Top of Source material

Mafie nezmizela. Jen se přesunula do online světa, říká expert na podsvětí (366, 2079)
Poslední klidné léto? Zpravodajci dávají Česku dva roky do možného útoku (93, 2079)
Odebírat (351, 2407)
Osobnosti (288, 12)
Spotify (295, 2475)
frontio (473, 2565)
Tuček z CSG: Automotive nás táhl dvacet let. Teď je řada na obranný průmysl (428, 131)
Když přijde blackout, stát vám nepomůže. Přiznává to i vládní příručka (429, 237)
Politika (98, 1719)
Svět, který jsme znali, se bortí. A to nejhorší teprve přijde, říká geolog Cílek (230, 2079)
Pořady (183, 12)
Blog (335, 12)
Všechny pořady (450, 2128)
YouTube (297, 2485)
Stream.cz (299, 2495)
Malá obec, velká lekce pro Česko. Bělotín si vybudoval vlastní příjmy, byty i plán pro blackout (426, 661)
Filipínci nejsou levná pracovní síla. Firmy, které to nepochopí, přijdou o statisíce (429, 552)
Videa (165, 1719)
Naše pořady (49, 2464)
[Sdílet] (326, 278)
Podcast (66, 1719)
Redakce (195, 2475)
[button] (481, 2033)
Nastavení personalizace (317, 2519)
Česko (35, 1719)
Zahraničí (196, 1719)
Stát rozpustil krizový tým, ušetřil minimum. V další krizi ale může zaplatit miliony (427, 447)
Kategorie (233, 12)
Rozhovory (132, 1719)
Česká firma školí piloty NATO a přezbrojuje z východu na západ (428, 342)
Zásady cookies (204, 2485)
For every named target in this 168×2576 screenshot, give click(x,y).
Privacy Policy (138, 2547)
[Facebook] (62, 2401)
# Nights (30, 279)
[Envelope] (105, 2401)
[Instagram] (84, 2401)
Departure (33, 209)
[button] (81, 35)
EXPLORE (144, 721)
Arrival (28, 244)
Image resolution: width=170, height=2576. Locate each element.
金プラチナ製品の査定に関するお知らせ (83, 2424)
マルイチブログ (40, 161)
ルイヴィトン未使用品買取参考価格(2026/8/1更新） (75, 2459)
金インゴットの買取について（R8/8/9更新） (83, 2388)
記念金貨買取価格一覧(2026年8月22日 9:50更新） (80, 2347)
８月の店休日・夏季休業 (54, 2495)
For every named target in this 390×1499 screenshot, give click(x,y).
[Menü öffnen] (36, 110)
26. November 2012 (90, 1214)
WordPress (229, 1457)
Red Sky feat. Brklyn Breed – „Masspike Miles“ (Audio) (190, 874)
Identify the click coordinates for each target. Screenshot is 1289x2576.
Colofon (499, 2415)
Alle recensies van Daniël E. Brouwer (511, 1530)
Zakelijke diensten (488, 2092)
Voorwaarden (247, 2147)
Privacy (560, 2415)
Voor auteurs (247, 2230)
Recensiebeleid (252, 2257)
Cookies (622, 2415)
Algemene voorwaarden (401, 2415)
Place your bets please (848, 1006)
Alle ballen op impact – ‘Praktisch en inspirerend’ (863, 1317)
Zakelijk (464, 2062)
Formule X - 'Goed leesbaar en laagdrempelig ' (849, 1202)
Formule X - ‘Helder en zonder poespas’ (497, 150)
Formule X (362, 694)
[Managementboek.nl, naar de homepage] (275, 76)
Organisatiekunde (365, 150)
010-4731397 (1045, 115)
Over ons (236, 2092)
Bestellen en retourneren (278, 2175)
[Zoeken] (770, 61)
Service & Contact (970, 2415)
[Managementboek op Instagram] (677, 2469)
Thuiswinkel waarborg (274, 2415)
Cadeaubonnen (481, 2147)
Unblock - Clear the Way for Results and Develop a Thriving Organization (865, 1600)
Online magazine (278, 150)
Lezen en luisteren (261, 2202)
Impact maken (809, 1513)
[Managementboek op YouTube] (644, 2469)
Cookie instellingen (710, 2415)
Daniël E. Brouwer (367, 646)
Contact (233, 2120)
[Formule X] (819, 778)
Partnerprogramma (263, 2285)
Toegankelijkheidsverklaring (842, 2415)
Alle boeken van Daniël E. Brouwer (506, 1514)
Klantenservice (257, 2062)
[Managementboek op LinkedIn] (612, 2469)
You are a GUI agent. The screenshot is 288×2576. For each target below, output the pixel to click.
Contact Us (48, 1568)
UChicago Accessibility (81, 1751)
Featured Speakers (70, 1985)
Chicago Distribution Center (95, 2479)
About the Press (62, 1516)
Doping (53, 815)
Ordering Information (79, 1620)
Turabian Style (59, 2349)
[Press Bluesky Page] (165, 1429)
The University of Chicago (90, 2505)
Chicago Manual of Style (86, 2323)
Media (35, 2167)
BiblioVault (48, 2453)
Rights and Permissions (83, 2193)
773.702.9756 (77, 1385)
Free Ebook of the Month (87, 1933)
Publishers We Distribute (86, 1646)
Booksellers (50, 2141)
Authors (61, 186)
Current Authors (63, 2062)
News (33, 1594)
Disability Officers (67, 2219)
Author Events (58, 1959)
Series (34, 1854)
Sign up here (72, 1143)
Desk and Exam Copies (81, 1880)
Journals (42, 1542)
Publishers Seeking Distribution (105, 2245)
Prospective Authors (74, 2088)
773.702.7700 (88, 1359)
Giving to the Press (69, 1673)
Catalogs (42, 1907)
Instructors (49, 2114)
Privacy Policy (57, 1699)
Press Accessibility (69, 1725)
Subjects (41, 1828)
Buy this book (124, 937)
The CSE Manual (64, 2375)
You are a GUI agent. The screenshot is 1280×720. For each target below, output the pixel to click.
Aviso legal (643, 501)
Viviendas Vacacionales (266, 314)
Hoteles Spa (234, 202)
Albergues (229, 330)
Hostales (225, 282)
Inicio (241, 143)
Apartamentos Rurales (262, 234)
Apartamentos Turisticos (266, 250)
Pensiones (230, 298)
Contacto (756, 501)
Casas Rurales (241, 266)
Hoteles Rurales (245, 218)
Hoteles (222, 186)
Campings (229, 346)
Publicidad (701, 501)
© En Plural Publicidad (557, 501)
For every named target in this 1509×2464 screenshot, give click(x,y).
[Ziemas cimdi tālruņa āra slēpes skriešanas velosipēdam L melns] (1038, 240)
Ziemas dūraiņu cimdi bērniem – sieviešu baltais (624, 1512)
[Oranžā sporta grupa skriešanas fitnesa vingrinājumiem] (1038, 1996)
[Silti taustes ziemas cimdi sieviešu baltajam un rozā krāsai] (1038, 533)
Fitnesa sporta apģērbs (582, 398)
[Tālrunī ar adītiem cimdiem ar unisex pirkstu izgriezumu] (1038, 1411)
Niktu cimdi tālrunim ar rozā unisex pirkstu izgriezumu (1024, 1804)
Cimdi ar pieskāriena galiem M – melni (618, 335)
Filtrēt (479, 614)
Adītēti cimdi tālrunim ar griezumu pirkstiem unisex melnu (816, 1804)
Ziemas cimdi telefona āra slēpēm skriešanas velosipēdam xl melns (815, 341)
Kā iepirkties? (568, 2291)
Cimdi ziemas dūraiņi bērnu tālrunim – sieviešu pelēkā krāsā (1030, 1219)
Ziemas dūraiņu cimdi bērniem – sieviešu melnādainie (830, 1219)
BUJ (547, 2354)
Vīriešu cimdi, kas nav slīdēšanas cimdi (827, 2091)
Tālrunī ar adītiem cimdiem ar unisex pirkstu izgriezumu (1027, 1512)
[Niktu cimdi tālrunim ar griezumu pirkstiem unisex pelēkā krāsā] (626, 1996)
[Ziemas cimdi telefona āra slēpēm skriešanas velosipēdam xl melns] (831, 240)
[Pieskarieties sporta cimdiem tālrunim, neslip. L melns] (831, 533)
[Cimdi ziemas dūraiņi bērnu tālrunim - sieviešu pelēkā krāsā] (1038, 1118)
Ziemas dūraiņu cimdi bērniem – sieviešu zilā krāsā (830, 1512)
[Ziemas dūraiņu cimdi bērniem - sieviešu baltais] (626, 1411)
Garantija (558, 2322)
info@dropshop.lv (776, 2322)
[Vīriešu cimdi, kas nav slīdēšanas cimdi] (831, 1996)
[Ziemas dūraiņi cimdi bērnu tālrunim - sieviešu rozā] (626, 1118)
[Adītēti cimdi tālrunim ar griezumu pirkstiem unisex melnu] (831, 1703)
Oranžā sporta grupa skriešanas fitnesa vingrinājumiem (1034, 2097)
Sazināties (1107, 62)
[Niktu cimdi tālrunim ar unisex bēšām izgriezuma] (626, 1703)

Bottom of Source material

### Instructions for the task
Wherever the word "skriešanas" appears in the listing, copy the line that holds it.

### Completed task
[Ziemas cimdi tālruņa āra slēpes skriešanas velosipēdam L melns] (1038, 240)
[Oranžā sporta grupa skriešanas fitnesa vingrinājumiem] (1038, 1996)
Ziemas cimdi telefona āra slēpēm skriešanas velosipēdam xl melns (815, 341)
[Ziemas cimdi telefona āra slēpēm skriešanas velosipēdam xl melns] (831, 240)
Oranžā sporta grupa skriešanas fitnesa vingrinājumiem (1034, 2097)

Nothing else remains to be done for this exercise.